What needs to be done ▸
Among the lines below, copy each one in which "agent" appears.

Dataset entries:
-.-.-
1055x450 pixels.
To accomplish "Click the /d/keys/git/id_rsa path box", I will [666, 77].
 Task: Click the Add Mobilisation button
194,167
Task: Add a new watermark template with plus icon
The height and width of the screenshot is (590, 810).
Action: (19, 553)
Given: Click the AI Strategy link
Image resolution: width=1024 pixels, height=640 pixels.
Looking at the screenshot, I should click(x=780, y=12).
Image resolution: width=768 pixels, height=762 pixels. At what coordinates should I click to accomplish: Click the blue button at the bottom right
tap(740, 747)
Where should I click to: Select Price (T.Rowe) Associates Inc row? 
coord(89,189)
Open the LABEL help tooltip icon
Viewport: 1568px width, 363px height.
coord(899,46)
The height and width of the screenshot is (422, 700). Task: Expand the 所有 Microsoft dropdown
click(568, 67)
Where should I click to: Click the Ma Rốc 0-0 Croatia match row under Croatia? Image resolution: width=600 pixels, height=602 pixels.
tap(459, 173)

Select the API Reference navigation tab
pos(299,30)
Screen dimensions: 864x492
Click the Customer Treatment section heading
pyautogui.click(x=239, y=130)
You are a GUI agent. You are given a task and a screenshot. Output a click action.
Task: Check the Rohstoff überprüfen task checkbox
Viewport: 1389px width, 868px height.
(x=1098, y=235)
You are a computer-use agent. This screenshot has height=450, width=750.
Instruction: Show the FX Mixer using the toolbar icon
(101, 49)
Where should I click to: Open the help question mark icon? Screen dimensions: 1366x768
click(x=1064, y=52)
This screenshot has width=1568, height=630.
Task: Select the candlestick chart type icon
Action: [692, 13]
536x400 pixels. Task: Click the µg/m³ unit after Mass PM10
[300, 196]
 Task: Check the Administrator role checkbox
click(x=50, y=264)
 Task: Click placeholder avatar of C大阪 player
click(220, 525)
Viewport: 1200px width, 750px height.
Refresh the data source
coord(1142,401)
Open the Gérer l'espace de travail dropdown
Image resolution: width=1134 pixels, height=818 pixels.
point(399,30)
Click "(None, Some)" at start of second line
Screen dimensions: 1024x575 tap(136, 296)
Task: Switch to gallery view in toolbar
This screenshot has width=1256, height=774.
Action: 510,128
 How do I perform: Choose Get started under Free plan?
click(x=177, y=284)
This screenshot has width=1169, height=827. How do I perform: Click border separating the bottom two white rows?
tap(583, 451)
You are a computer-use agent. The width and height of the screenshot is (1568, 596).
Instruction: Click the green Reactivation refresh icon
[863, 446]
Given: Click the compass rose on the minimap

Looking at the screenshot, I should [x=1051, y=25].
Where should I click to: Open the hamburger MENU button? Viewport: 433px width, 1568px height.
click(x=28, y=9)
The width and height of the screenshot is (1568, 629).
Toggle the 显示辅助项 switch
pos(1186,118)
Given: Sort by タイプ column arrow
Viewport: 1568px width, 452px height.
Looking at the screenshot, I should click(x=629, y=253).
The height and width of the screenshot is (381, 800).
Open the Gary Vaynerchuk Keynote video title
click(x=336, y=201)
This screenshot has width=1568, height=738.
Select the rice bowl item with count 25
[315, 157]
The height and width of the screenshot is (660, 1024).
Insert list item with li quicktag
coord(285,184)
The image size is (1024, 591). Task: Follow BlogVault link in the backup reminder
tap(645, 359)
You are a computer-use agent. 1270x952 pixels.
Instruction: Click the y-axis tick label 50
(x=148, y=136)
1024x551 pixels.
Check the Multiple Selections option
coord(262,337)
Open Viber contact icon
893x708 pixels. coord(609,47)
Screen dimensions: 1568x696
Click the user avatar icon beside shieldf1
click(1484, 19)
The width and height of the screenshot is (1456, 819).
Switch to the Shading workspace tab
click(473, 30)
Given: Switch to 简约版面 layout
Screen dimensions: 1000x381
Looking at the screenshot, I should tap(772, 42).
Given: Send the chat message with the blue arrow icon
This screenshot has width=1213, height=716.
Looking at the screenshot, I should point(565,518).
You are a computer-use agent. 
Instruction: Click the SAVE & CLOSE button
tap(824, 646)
-.-.-
Task answer ▸
You are a GUI agent. You are given a task and a screenshot. Output a click action.
You are a computer-use agent. This screenshot has height=450, width=750.
You are a computer-use agent. The width and height of the screenshot is (1568, 596).
You are a computer-use agent. 1270x952 pixels.
You are a computer-use agent. 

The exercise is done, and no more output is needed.